作业要求 1: 下面关于用 ZipMaster 创建 zip 流的帖子中，代码用 := 给 ZipMaster1 的哪些属性赋了值？请全部列出属性名。
作业要求 2: 请从下面关于用 ZipMaster 创建 zip 流的帖子中一字不差地抄录一段，从“InStream := TMemoryStream.Create;”开始，到“handle this file.”结束。

给定段落:
◇ ◇ ◇ ◇
专家们,
我有以下问题。我试图找到一种将 zip 文件创建为流的解决方案,但 zip 文件不应物理存储,而应仅作为流存在。
我已尝试使用以下代码示例,但它不起作用。如果我这样做,则会出现一条错误消息:
存档已损坏或不包含文件。
我使用的 zip 库是 ZipMaster - DelphiZip ( http://www.delphizip.org/ )。
function StreamToZipStream( const InStream: TStream; out OutStream: TStream). Boolean;
var
ZipMaster1 : TZipMaster;
begin
//wird nie benutzt: result := 0;
ZipMaster1 := TZipMaster.create(nil);
try
ZipMaster1.DLLDirectory := GetModuleDir;
ZipMaster1.AddCompLevel := 9; // highest compression
ZipMaster1.AddOptions := [AddHiddenFiles];
InStream.Position := 0;
ZipM.AddStreamToStream(TMemoryStream(InStream));
//after add the inStream to the ZipMaster1.ZipStream
// save it to the OutStream ?
ZipMaster.ZipStream.SaveToStream(OutStream);
result := ZipMaster1.ErrCode = 0;
finally
ZipMaster1.free;
end;
end;
...
InStream := TMemoryStream.Create;
OutStream := TMemoryStream.Create;
try
//load a file to MemoryStream
InStream.LoadFromFile('File.txt');
//ZipMaster operation to create a zip stream, that I can save as .zip from this stream
StreamToZipStream(aInStream, aOutStream ) ;
// I get a file 'File.zip' with the right file size, but I can not handle this file.
// an error message "the archive is corrupted" poped up if I try to do some operations with.
OutStream.SaveToFile('File.zip');
finally
InStream.Free;
OutStream.Free;
end;
◇ ◇ ◇ ◇
所给资料:
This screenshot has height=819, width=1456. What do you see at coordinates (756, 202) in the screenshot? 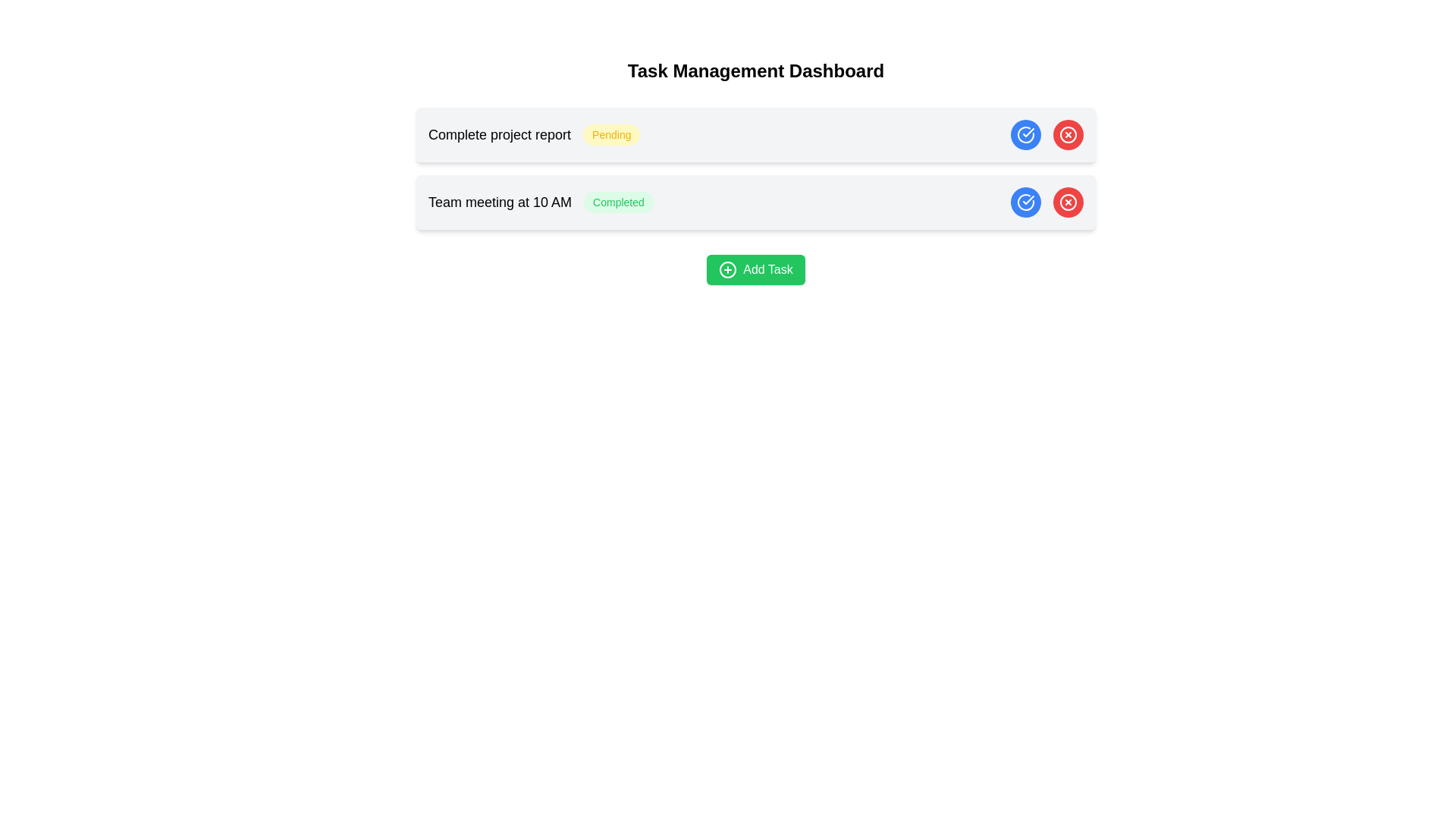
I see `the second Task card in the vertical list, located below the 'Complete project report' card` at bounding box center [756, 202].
◇ ◇ ◇ ◇
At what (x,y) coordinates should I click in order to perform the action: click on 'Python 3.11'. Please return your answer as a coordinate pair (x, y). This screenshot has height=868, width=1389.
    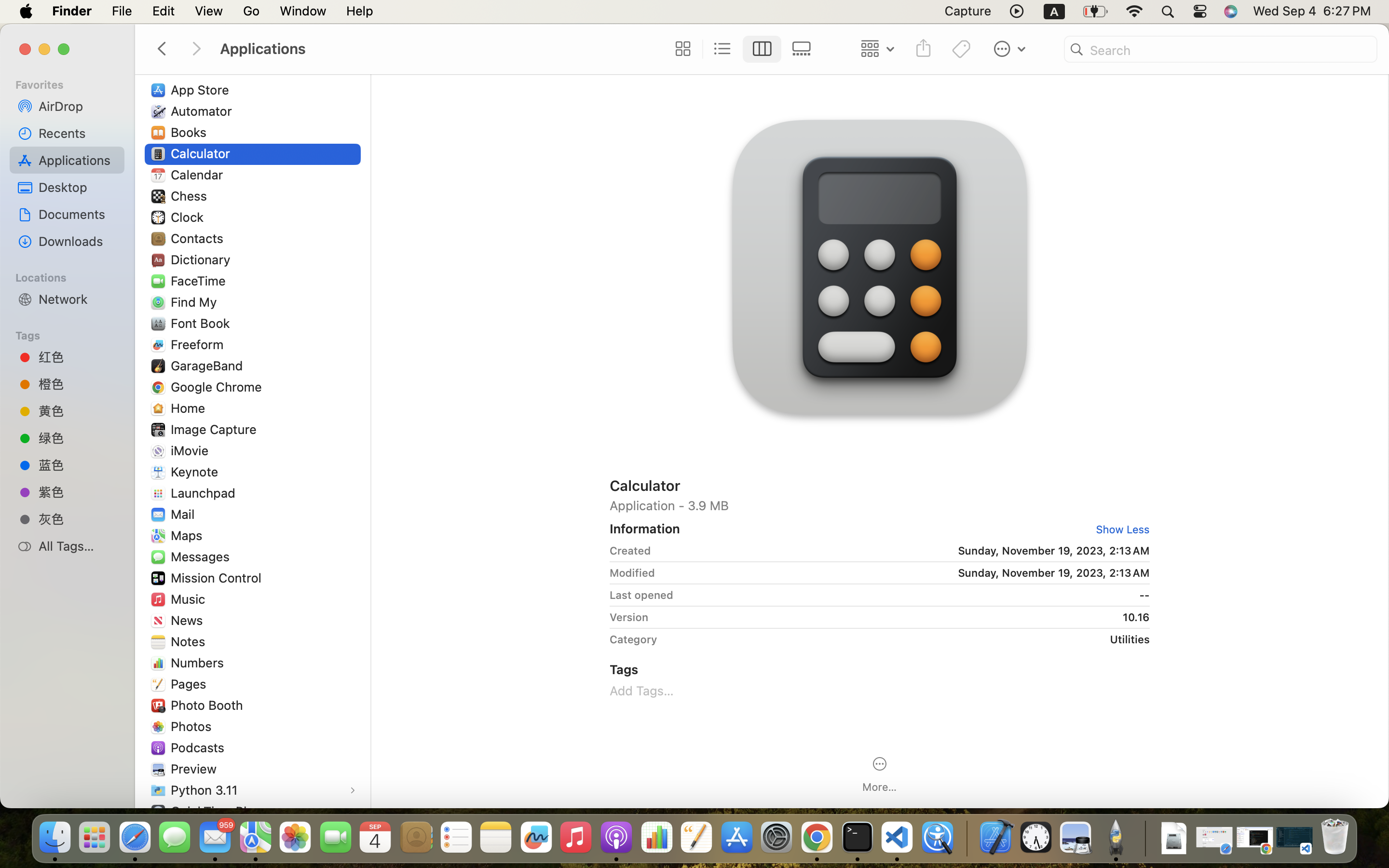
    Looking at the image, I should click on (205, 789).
◇ ◇ ◇ ◇
书面答案 1: DLLDirectory、AddCompLevel、AddOptions

书面答案 2:
InStream := TMemoryStream.Create;
OutStream := TMemoryStream.Create;
try
//load a file to MemoryStream
InStream.LoadFromFile('File.txt');
//ZipMaster operation to create a zip stream, that I can save as .zip from this stream
StreamToZipStream(aInStream, aOutStream ) ;
// I get a file 'File.zip' with the right file size, but I can not handle this file.